"""

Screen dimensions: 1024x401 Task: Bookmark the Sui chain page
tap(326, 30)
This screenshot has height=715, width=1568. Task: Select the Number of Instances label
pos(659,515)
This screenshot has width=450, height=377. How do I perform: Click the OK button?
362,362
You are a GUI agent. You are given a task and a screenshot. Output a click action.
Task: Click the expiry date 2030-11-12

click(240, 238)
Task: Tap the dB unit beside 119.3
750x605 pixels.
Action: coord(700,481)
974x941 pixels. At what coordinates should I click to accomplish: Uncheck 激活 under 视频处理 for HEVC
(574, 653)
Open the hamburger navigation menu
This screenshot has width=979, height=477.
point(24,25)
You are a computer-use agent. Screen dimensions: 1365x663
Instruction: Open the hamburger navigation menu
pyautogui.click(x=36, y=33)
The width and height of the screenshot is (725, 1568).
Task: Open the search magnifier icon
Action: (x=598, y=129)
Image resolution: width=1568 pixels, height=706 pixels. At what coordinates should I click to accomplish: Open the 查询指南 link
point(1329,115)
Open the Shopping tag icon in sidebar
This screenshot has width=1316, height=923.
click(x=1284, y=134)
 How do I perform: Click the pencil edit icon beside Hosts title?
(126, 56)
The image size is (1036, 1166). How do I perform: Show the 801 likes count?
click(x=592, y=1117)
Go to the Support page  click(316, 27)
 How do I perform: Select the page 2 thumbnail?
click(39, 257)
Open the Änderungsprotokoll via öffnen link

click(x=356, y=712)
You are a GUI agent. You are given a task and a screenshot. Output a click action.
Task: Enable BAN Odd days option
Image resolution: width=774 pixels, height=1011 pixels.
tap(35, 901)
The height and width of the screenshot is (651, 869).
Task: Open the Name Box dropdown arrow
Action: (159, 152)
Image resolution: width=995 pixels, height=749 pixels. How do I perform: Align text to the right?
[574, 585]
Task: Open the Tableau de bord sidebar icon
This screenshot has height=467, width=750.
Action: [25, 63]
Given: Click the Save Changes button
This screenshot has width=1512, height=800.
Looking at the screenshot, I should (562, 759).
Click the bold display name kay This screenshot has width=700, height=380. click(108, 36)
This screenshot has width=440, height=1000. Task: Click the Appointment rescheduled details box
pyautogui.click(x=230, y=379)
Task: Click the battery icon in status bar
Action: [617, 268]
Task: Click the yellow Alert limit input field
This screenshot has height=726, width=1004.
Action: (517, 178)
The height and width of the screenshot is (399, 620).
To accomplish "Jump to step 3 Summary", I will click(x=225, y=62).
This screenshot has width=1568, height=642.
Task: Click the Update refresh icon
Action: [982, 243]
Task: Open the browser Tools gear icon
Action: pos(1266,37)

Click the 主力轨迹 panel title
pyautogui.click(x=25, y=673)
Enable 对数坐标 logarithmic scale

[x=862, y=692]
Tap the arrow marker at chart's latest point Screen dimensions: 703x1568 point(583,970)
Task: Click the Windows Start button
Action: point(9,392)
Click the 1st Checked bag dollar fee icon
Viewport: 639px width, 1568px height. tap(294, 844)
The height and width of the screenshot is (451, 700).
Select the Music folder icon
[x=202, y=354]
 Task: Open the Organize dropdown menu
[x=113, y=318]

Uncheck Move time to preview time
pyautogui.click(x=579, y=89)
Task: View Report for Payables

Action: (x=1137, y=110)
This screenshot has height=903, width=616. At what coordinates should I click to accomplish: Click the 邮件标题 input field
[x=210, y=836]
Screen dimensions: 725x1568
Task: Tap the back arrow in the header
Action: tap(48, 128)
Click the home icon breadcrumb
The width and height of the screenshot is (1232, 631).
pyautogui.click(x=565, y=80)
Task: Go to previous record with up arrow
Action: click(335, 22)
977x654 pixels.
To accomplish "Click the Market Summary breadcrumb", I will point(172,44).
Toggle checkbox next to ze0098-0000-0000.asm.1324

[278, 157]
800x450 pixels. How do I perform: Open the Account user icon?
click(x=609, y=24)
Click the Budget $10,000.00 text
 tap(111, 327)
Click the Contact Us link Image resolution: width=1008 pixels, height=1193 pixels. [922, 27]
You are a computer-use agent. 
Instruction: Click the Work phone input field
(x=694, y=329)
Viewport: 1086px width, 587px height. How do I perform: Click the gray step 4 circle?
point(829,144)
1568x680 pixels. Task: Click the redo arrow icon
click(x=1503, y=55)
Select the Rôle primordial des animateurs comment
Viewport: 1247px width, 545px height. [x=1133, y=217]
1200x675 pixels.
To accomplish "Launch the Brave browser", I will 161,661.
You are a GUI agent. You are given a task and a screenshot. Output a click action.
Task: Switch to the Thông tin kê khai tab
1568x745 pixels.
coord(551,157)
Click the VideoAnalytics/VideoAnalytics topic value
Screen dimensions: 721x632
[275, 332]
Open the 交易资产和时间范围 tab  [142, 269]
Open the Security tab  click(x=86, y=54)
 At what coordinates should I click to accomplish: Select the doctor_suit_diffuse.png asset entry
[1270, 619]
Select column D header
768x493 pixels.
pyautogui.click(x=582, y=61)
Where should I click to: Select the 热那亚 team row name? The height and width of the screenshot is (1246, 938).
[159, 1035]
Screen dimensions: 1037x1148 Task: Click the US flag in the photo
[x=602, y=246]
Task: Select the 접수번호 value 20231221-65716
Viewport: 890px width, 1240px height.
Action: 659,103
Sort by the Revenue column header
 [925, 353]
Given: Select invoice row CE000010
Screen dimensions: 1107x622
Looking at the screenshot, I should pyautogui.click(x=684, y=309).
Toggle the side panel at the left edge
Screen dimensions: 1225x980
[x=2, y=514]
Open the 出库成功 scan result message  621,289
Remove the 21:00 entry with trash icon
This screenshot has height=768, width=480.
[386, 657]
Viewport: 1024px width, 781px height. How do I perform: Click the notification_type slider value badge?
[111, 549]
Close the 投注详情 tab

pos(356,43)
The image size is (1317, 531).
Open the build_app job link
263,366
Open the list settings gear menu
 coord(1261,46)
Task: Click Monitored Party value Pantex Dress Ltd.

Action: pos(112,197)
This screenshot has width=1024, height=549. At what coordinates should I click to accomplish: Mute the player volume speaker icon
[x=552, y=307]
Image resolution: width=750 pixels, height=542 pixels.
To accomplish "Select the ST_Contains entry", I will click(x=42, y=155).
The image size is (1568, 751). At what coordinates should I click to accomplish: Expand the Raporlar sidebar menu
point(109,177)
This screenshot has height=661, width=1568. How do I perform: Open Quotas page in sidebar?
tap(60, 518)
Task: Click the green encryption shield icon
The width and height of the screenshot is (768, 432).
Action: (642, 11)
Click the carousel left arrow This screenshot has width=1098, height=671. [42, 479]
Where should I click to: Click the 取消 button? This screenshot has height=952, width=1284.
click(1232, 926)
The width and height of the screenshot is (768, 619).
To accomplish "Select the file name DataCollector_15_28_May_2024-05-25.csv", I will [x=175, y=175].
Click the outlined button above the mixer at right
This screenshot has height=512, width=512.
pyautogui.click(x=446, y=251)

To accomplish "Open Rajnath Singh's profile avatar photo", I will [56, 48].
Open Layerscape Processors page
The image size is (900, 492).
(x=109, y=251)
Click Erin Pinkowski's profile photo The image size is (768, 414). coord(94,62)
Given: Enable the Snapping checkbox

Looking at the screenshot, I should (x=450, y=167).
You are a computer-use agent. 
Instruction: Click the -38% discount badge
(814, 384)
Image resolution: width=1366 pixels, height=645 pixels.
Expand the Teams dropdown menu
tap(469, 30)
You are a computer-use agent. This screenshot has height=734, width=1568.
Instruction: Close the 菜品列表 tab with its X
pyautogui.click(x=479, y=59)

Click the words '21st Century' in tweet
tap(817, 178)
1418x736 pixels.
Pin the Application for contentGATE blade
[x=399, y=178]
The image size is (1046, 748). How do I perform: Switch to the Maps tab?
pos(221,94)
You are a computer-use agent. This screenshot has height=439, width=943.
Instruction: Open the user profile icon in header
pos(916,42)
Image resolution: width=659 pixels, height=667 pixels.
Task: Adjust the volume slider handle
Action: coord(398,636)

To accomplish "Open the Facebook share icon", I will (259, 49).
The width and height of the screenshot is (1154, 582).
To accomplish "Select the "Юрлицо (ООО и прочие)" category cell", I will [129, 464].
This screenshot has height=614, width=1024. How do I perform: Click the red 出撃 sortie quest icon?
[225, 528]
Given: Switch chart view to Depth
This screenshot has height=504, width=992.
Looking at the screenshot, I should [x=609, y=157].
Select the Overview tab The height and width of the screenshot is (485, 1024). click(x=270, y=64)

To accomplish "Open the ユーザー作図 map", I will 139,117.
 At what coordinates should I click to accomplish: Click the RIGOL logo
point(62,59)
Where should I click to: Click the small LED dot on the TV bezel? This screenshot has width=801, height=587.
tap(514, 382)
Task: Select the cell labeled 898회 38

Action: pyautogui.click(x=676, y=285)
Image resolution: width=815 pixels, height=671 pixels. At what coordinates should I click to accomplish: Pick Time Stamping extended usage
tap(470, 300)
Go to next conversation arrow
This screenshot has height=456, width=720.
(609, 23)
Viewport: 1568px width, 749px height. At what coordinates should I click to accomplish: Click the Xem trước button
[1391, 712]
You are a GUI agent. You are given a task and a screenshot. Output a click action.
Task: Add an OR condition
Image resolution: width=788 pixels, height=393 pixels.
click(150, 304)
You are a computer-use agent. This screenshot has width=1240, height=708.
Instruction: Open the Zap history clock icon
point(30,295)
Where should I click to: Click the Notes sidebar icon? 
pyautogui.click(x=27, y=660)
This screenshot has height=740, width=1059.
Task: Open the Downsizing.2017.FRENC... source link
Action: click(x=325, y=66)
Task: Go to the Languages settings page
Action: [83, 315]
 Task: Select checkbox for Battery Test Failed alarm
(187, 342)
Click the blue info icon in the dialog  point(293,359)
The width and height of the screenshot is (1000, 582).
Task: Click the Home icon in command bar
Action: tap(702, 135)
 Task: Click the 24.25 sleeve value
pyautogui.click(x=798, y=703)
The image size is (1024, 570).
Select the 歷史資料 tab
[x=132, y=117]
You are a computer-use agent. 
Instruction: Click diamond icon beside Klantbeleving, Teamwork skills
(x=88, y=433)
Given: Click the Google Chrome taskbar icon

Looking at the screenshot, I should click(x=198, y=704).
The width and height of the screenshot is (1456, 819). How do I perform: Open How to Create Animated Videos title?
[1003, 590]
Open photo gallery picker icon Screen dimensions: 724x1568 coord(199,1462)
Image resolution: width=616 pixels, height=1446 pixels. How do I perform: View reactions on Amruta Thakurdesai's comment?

"""

The line containing "You are a computer-use agent. Screen" marks the end. Please print exactly every line from the top of the data to it, both included, and nothing more.

Screen dimensions: 1024x401 Task: Bookmark the Sui chain page
tap(326, 30)
This screenshot has height=715, width=1568. Task: Select the Number of Instances label
pos(659,515)
This screenshot has width=450, height=377. How do I perform: Click the OK button?
362,362
You are a GUI agent. You are given a task and a screenshot. Output a click action.
Task: Click the expiry date 2030-11-12

click(240, 238)
Task: Tap the dB unit beside 119.3
750x605 pixels.
Action: coord(700,481)
974x941 pixels. At what coordinates should I click to accomplish: Uncheck 激活 under 视频处理 for HEVC
(574, 653)
Open the hamburger navigation menu
This screenshot has width=979, height=477.
point(24,25)
You are a computer-use agent. Screen dimensions: 1365x663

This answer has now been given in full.